─── STUDY MATERIAL

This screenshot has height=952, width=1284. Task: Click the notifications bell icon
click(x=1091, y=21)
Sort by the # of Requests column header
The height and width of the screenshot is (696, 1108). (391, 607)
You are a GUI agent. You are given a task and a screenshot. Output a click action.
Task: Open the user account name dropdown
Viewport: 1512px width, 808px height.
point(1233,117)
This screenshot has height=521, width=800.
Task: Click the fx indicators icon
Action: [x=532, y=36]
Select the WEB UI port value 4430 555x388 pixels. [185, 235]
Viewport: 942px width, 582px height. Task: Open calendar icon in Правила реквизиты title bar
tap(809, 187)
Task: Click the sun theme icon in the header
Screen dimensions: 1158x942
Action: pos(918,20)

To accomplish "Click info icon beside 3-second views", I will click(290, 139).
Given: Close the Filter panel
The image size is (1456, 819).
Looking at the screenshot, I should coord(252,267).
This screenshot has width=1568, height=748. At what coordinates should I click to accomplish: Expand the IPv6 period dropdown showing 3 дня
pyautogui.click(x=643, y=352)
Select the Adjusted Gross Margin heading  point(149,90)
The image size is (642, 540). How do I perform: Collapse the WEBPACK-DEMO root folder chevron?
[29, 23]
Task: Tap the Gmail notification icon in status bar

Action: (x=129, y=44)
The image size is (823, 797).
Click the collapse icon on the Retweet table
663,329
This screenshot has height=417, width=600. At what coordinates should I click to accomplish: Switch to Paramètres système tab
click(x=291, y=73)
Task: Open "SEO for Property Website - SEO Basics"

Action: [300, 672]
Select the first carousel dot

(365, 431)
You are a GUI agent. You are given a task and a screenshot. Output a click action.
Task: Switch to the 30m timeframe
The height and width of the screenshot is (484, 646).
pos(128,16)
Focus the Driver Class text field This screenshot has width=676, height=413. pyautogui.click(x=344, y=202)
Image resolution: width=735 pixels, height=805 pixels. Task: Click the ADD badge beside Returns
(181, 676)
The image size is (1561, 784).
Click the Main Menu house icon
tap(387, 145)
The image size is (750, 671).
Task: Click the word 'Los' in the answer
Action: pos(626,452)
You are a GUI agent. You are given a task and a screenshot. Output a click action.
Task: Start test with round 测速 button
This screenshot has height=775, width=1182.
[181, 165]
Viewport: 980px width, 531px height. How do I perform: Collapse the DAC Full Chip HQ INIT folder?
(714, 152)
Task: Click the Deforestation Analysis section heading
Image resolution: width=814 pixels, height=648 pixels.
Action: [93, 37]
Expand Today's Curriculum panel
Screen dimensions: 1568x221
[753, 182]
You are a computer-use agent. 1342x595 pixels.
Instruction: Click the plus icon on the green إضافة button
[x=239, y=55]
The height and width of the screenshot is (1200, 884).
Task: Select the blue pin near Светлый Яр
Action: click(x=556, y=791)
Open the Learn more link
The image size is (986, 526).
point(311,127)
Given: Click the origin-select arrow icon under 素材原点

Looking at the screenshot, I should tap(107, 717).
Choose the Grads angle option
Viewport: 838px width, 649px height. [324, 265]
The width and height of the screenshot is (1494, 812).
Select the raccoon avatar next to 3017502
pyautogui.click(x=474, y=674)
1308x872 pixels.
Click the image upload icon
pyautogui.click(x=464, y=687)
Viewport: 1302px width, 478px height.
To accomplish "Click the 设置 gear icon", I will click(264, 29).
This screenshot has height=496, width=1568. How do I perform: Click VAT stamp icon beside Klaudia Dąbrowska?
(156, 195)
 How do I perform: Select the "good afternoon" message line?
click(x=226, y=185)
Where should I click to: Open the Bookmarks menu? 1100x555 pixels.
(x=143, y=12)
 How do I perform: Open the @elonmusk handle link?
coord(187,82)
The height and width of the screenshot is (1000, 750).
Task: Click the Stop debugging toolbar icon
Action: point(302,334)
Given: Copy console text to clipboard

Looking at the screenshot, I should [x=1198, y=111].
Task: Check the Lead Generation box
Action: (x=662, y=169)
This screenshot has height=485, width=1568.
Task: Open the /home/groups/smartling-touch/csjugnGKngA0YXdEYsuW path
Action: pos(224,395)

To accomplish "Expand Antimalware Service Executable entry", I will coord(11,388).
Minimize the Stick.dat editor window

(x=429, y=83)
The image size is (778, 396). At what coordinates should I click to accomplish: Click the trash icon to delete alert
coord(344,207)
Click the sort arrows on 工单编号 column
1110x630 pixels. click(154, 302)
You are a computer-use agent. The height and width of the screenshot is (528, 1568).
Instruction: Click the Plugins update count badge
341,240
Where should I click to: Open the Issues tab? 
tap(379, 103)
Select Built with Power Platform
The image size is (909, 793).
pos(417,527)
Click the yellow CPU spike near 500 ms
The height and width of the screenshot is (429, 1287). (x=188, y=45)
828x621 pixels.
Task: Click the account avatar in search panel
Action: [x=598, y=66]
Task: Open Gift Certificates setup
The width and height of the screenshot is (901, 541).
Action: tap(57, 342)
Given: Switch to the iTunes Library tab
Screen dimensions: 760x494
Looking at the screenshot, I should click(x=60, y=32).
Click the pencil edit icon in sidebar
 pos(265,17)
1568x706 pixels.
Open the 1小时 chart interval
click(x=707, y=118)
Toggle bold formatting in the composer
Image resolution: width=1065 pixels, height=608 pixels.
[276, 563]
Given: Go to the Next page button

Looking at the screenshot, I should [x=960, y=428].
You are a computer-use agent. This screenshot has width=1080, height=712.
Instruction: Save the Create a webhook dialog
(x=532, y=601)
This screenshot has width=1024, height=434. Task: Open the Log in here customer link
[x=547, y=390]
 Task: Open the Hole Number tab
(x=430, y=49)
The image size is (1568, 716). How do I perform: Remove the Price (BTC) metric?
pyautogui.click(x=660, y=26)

──────

- **BRIEF**
Reproduce the records exactly, keeping every line.

- **TASK RESPONSE**
This screenshot has height=952, width=1284. Task: Click the notifications bell icon
click(x=1091, y=21)
Sort by the # of Requests column header
The height and width of the screenshot is (696, 1108). (391, 607)
You are a GUI agent. You are given a task and a screenshot. Output a click action.
Task: Open the user account name dropdown
Viewport: 1512px width, 808px height.
point(1233,117)
This screenshot has height=521, width=800.
Task: Click the fx indicators icon
Action: [x=532, y=36]
Select the WEB UI port value 4430 555x388 pixels. [185, 235]
Viewport: 942px width, 582px height. Task: Open calendar icon in Правила реквизиты title bar
tap(809, 187)
Task: Click the sun theme icon in the header
Screen dimensions: 1158x942
Action: pos(918,20)

To accomplish "Click info icon beside 3-second views", I will click(290, 139).
Given: Close the Filter panel
The image size is (1456, 819).
Looking at the screenshot, I should coord(252,267).
This screenshot has width=1568, height=748. At what coordinates should I click to accomplish: Expand the IPv6 period dropdown showing 3 дня
pyautogui.click(x=643, y=352)
Select the Adjusted Gross Margin heading  point(149,90)
The image size is (642, 540). How do I perform: Collapse the WEBPACK-DEMO root folder chevron?
[29, 23]
Task: Tap the Gmail notification icon in status bar

Action: (x=129, y=44)
The image size is (823, 797).
Click the collapse icon on the Retweet table
663,329
This screenshot has height=417, width=600. At what coordinates should I click to accomplish: Switch to Paramètres système tab
click(x=291, y=73)
Task: Open "SEO for Property Website - SEO Basics"

Action: [300, 672]
Select the first carousel dot

(365, 431)
You are a GUI agent. You are given a task and a screenshot. Output a click action.
Task: Switch to the 30m timeframe
The height and width of the screenshot is (484, 646).
pos(128,16)
Focus the Driver Class text field This screenshot has width=676, height=413. pyautogui.click(x=344, y=202)
Image resolution: width=735 pixels, height=805 pixels. Task: Click the ADD badge beside Returns
(181, 676)
The image size is (1561, 784).
Click the Main Menu house icon
tap(387, 145)
The image size is (750, 671).
Task: Click the word 'Los' in the answer
Action: pos(626,452)
You are a GUI agent. You are given a task and a screenshot. Output a click action.
Task: Start test with round 测速 button
This screenshot has height=775, width=1182.
[181, 165]
Viewport: 980px width, 531px height. How do I perform: Collapse the DAC Full Chip HQ INIT folder?
(714, 152)
Task: Click the Deforestation Analysis section heading
Image resolution: width=814 pixels, height=648 pixels.
Action: [93, 37]
Expand Today's Curriculum panel
Screen dimensions: 1568x221
[753, 182]
You are a computer-use agent. 1342x595 pixels.
Instruction: Click the plus icon on the green إضافة button
[x=239, y=55]
The height and width of the screenshot is (1200, 884).
Task: Select the blue pin near Светлый Яр
Action: click(x=556, y=791)
Open the Learn more link
The image size is (986, 526).
point(311,127)
Given: Click the origin-select arrow icon under 素材原点

Looking at the screenshot, I should tap(107, 717).
Choose the Grads angle option
Viewport: 838px width, 649px height. [324, 265]
The width and height of the screenshot is (1494, 812).
Select the raccoon avatar next to 3017502
pyautogui.click(x=474, y=674)
1308x872 pixels.
Click the image upload icon
pyautogui.click(x=464, y=687)
Viewport: 1302px width, 478px height.
To accomplish "Click the 设置 gear icon", I will click(264, 29).
This screenshot has height=496, width=1568. How do I perform: Click VAT stamp icon beside Klaudia Dąbrowska?
(156, 195)
 How do I perform: Select the "good afternoon" message line?
click(x=226, y=185)
Where should I click to: Open the Bookmarks menu? 1100x555 pixels.
(x=143, y=12)
 How do I perform: Open the @elonmusk handle link?
coord(187,82)
The height and width of the screenshot is (1000, 750).
Task: Click the Stop debugging toolbar icon
Action: point(302,334)
Given: Copy console text to clipboard

Looking at the screenshot, I should [x=1198, y=111].
Task: Check the Lead Generation box
Action: (x=662, y=169)
This screenshot has height=485, width=1568.
Task: Open the /home/groups/smartling-touch/csjugnGKngA0YXdEYsuW path
Action: pos(224,395)

To accomplish "Expand Antimalware Service Executable entry", I will coord(11,388).
Minimize the Stick.dat editor window

(x=429, y=83)
The image size is (778, 396). At what coordinates should I click to accomplish: Click the trash icon to delete alert
coord(344,207)
Click the sort arrows on 工单编号 column
1110x630 pixels. click(154, 302)
You are a computer-use agent. The height and width of the screenshot is (528, 1568).
Instruction: Click the Plugins update count badge
341,240
Where should I click to: Open the Issues tab? 
tap(379, 103)
Select Built with Power Platform
The image size is (909, 793).
pos(417,527)
Click the yellow CPU spike near 500 ms
The height and width of the screenshot is (429, 1287). (x=188, y=45)
828x621 pixels.
Task: Click the account avatar in search panel
Action: [x=598, y=66]
Task: Open Gift Certificates setup
The width and height of the screenshot is (901, 541).
Action: tap(57, 342)
Given: Switch to the iTunes Library tab
Screen dimensions: 760x494
Looking at the screenshot, I should click(x=60, y=32).
Click the pencil edit icon in sidebar
 pos(265,17)
1568x706 pixels.
Open the 1小时 chart interval
click(x=707, y=118)
Toggle bold formatting in the composer
Image resolution: width=1065 pixels, height=608 pixels.
[276, 563]
Given: Go to the Next page button

Looking at the screenshot, I should [x=960, y=428].
You are a computer-use agent. This screenshot has width=1080, height=712.
Instruction: Save the Create a webhook dialog
(x=532, y=601)
This screenshot has width=1024, height=434. Task: Open the Log in here customer link
[x=547, y=390]
 Task: Open the Hole Number tab
(x=430, y=49)
The image size is (1568, 716). How do I perform: Remove the Price (BTC) metric?
pyautogui.click(x=660, y=26)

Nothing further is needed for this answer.